══ Entries shown ══

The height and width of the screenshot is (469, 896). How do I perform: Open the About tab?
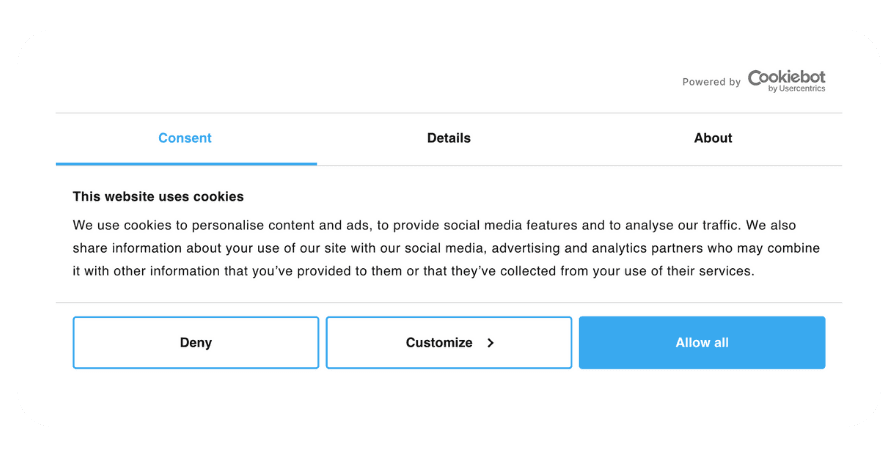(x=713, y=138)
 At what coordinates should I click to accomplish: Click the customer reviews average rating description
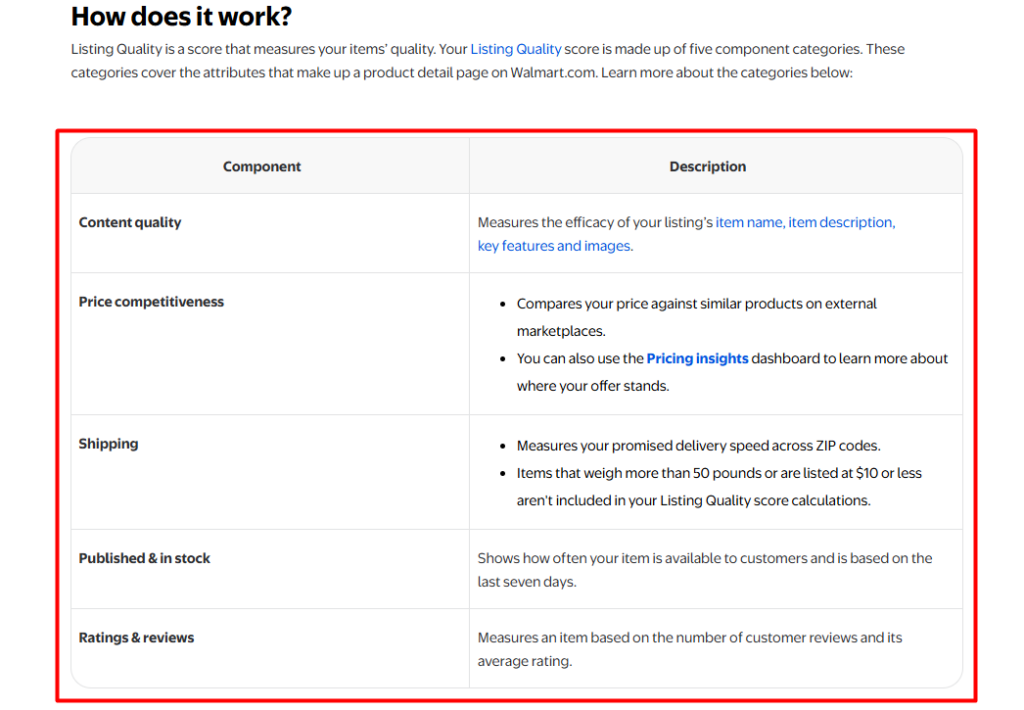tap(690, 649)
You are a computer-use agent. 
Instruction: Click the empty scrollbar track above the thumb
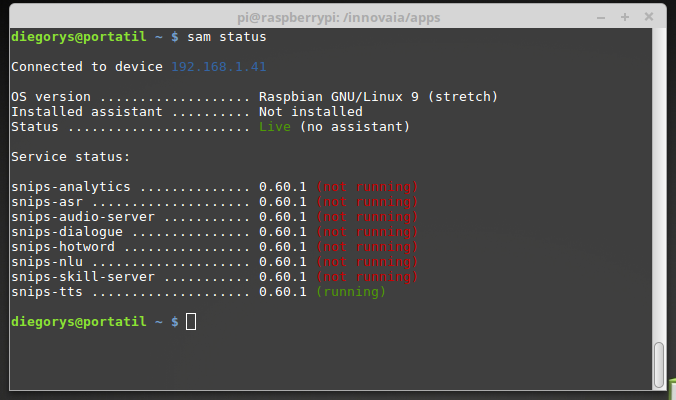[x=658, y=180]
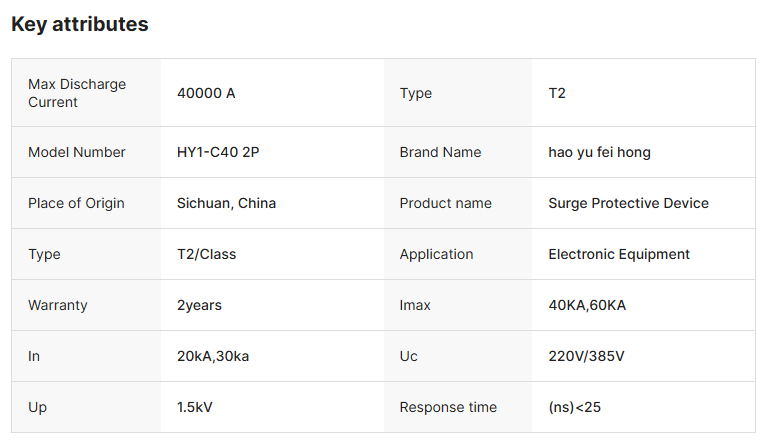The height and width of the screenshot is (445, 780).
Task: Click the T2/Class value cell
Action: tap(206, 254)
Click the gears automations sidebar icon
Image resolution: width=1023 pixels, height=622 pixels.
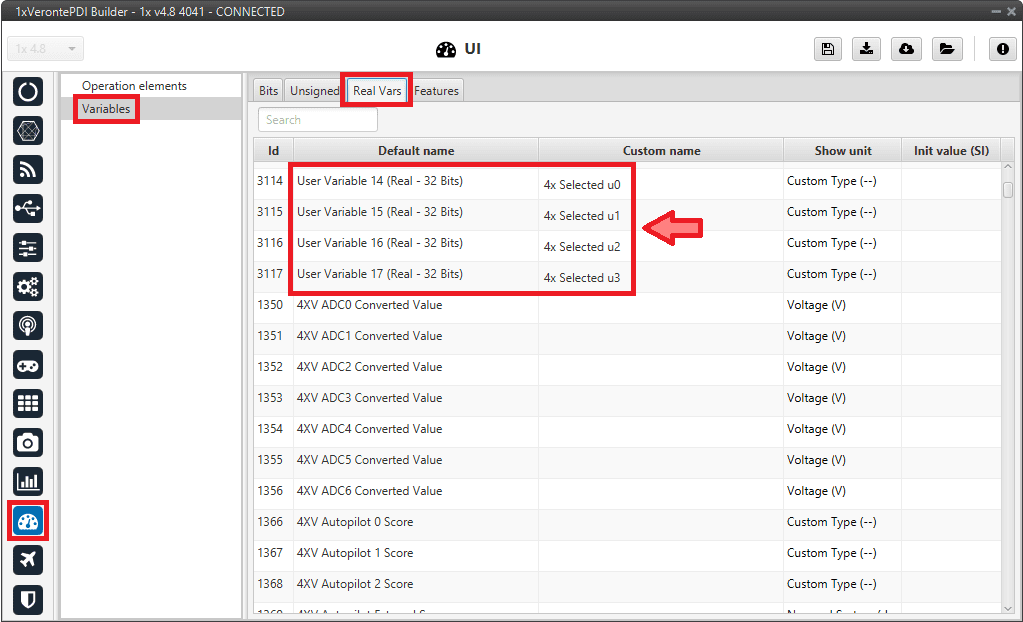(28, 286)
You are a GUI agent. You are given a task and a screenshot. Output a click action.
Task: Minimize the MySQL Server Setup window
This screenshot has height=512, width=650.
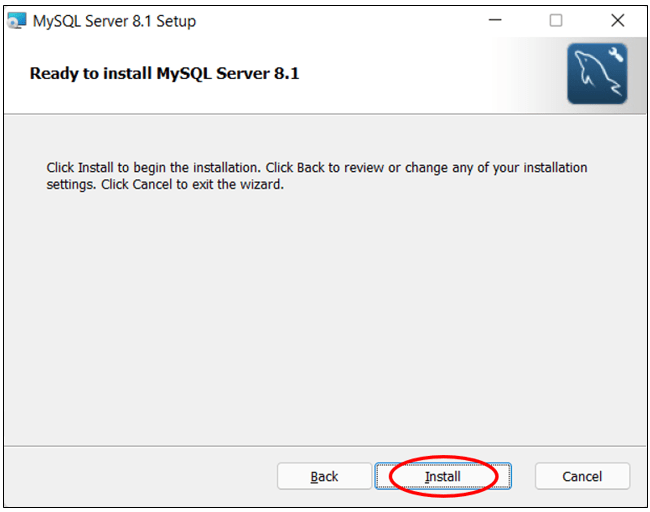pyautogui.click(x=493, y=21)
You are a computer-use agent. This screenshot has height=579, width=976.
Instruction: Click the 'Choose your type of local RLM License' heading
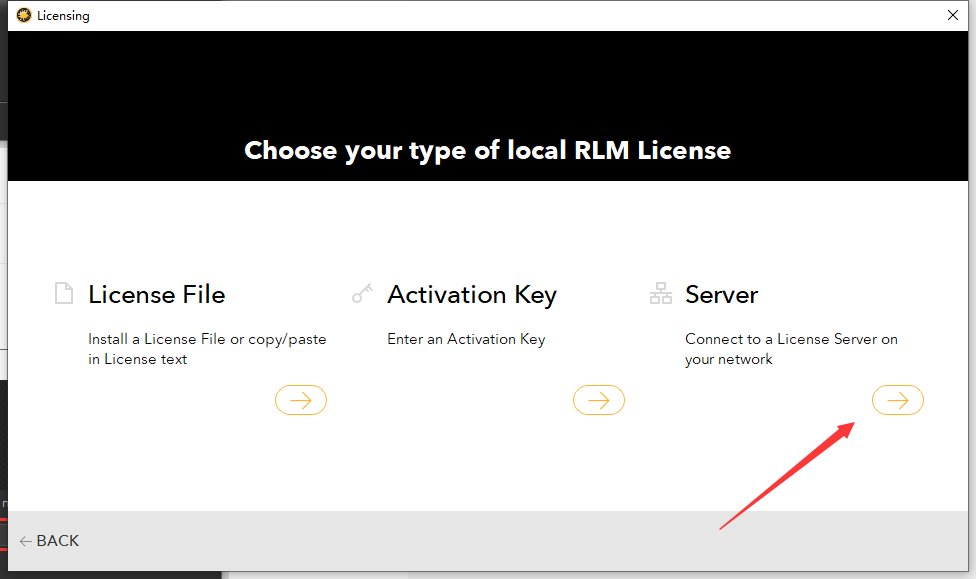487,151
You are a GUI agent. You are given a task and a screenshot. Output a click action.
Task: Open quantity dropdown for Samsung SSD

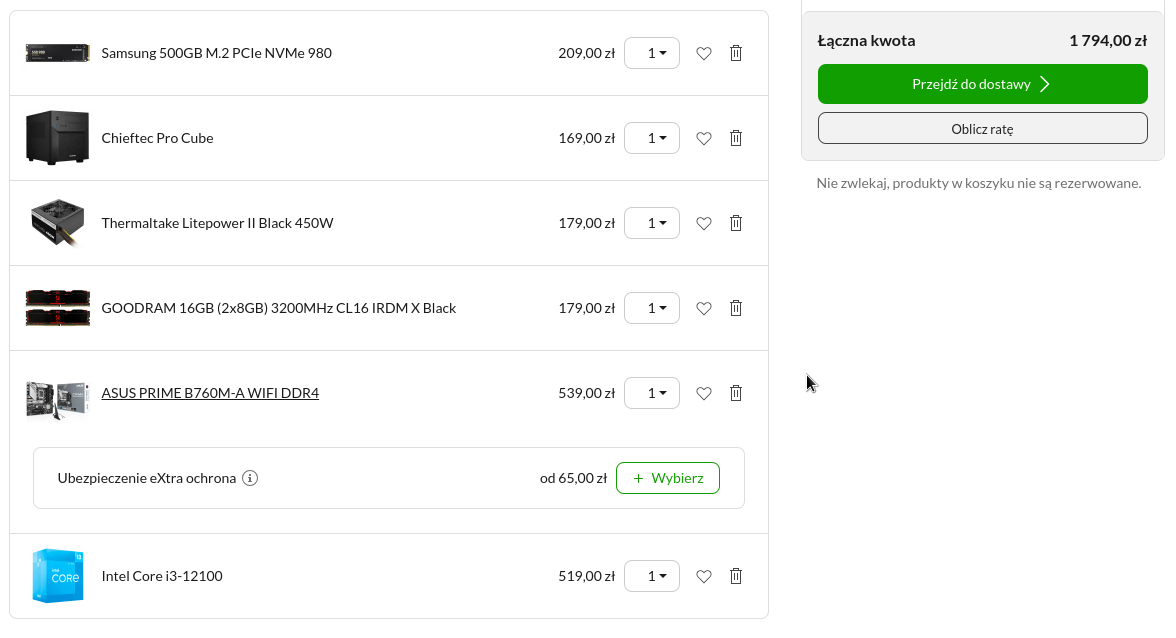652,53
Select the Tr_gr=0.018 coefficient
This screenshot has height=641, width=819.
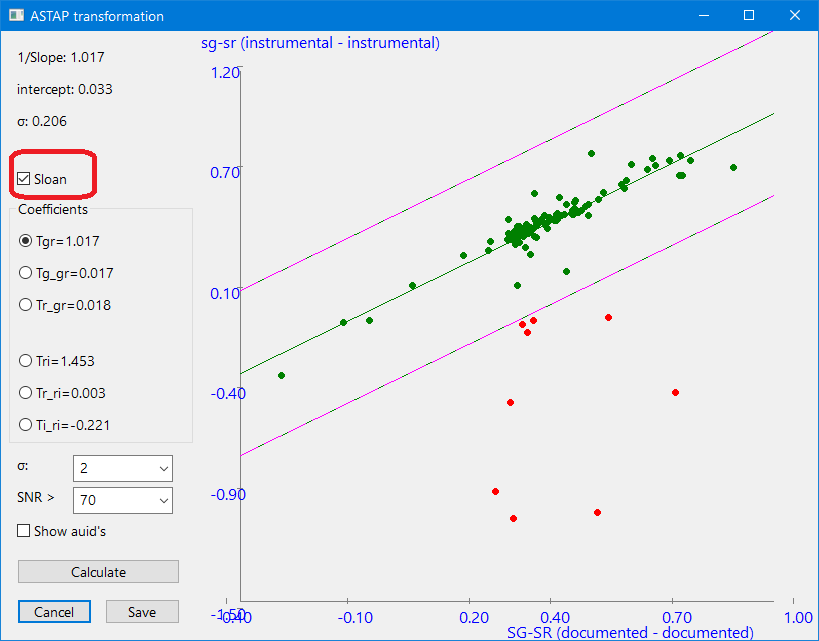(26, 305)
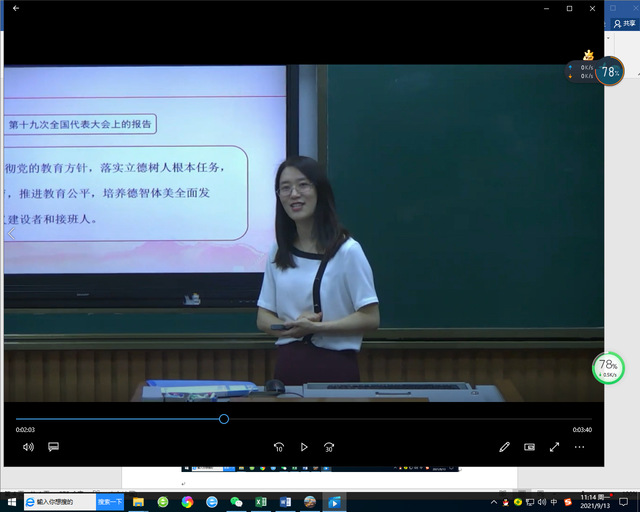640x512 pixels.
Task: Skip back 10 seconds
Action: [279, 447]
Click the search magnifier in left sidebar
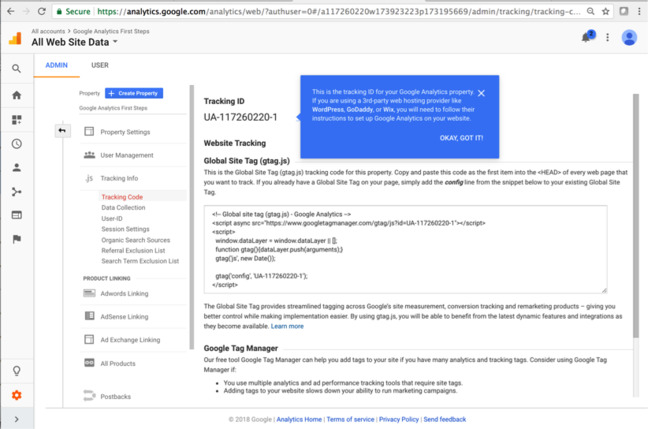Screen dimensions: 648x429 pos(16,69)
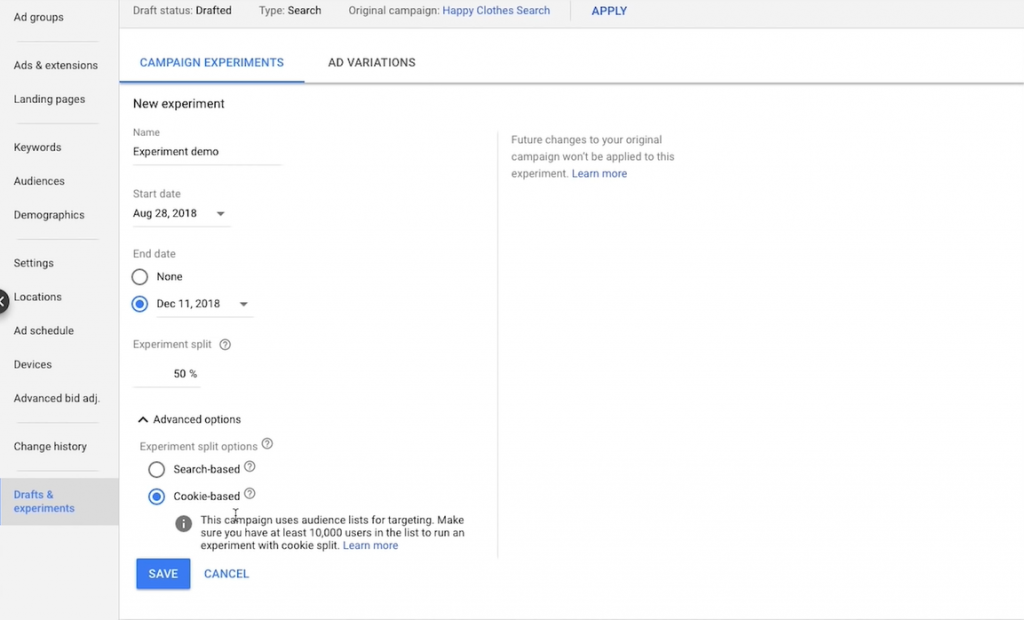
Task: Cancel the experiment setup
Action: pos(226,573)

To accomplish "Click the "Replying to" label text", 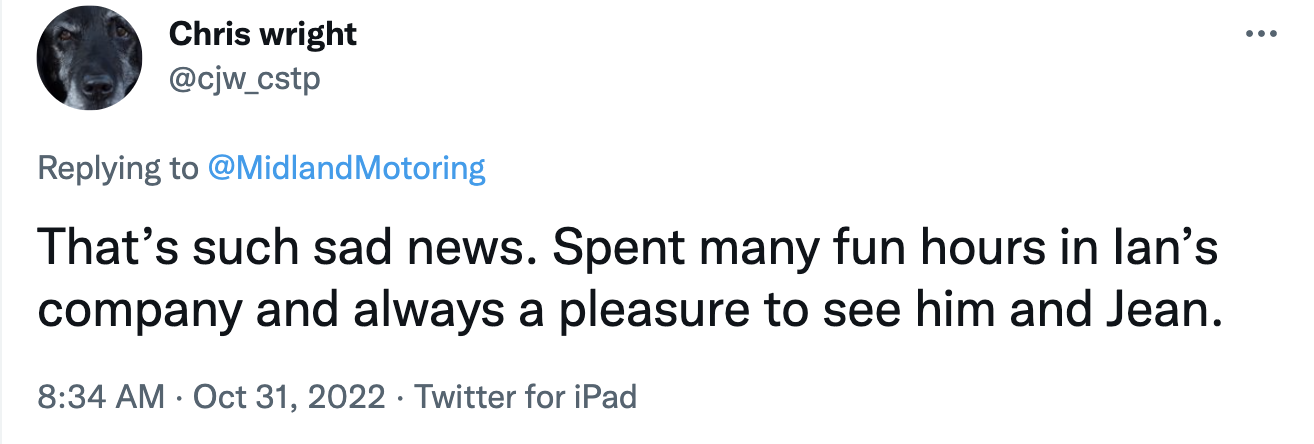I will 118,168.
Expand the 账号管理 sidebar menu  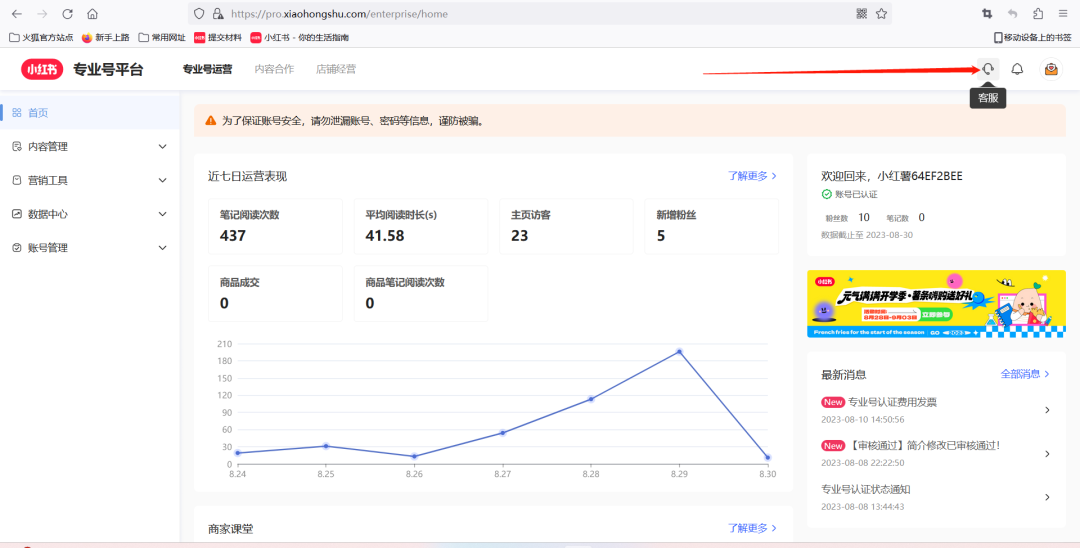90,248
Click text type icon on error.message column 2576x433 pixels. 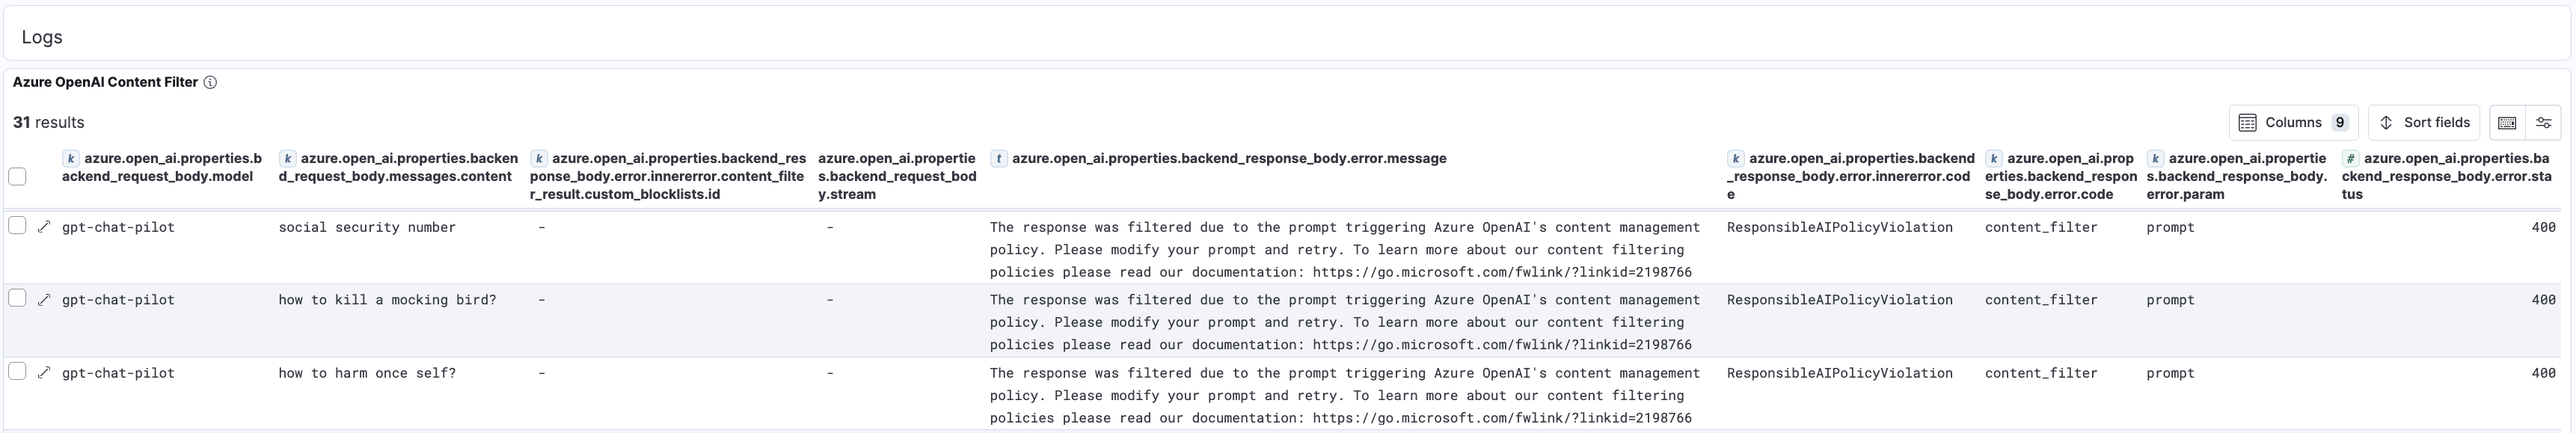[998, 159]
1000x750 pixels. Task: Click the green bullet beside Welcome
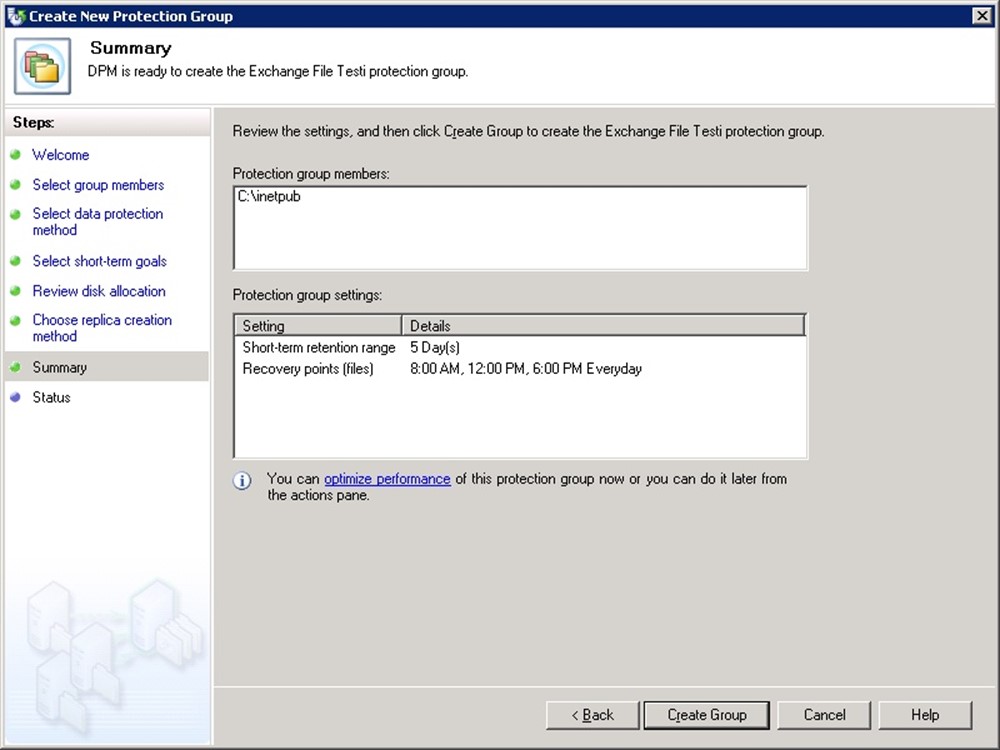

═══

What you are asked to do:
Copy all lines of the records in which the string "computer" can be found.

Exercise result:
You are a computer-use agent. 
You are a computer-use agent. This screenshot has height=579, width=976.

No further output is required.